Hasil Pilkada yang Tak Terbantahkan
Proses rekapitulasi suara oleh Komisi Pemilihan Umum (KPU) masih berlangsung, tetapi hasil hitung cepat telah memberikan gambaran jelas. Pasangan Iqbal-Dinda unggul jauh dibanding dua rivalnya. Fakta ini bahkan diakui oleh para tokoh politik, termasuk Ketua DPW PPP NTB, H. Muzihir, yang menyatakan bahwa tidak ada peluang bagi paslon Rohmi-Firin dan Zul-Uhel untuk menggugat hasil Pilkada. “Baik Bu Rohmi maupun Pak Zul sudah menunjukkan sikap sportif dengan mengakui kemenangan Iqbal-Dinda,” ujarnya.
Sikap Legawa dari Pesaing
Sambirang Ahmadi, Ketua Pemenangan Zul-Uhel, turut mengonfirmasi sikap lapang dada dari pihaknya. Dalam pernyataannya, Sambirang mengucapkan selamat kepada pasangan Iqbal-Dinda seraya menyebut hasil hitung cepat sebagai cerminan keputusan mayoritas masyarakat NTB. “Kami menghormati pilihan rakyat. Selisih suara yang signifikan ini sulit untuk dibantah, bahkan oleh hasil rekapitulasi resmi KPU,” katanya.
UU Pilkada Membatasi Gugatan
Dalam penjelasannya, Prof.
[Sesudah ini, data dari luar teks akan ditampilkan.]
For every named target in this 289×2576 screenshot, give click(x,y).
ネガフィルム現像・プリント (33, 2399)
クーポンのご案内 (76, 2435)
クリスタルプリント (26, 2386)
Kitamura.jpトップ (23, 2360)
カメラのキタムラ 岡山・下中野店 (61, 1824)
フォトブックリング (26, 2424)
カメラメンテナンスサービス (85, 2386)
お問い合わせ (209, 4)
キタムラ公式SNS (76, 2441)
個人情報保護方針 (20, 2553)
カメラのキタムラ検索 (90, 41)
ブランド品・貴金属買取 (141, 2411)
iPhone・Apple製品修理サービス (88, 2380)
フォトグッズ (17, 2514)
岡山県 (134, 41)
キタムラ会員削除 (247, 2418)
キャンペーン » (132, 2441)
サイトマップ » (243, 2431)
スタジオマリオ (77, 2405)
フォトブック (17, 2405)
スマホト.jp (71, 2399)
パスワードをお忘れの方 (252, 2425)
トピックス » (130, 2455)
Kurniawan merinci aturan terkait selisih suara yang diatur dalam UU Nomor 10 Tahun 2016. Untuk provinsi dengan populasi 2 juta hingga 6 juta, seperti NTB, maksimal selisih suara yang dapat digugat ke MK adalah 1,5 persen. Ketentuan ini dirancang untuk mencegah gugatan yang tidak berdasar dan menjaga efektivitas proses hukum di MK.
Iqbal-Dinda, Pemimpin Pilihan Rakyat
Kemenangan Iqbal-Dinda menjadi bukti nyata dari dukungan masyarakat NTB terhadap visi dan misi yang mereka tawarkan. Dengan perolehan suara yang mendominasi, pasangan ini dianggap sebagai simbol harapan baru bagi pembangunan NTB ke depan. Para pengamat politik menilai, tingginya selisih suara menunjukkan bahwa masyarakat NTB telah menetapkan pilihan dengan keyakinan penuh.
Epilog: Pilkada yang Damai dan Demokratis
Pilkada NTB 2024 menjadi contoh nyata pelaksanaan demokrasi yang damai dan penuh sportivitas. Dengan selisih suara yang signifikan dan pengakuan dari pihak pesaing, sengketa hasil pilkada dapat dihindari. Semua mata kini tertuju pada pasangan Iqbal-Dinda yang akan membawa NTB menuju masa depan yang lebih baik.
Keberhasilan Pilkada NTB ini menjadi bukti bahwa demokrasi Indonesia terus berkembang menuju arah yang lebih matang. Tidak hanya mencetak pemimpin baru, tetapi juga memperkuat nilai-nilai kebersamaan dan toleransi dalam keberagaman politik.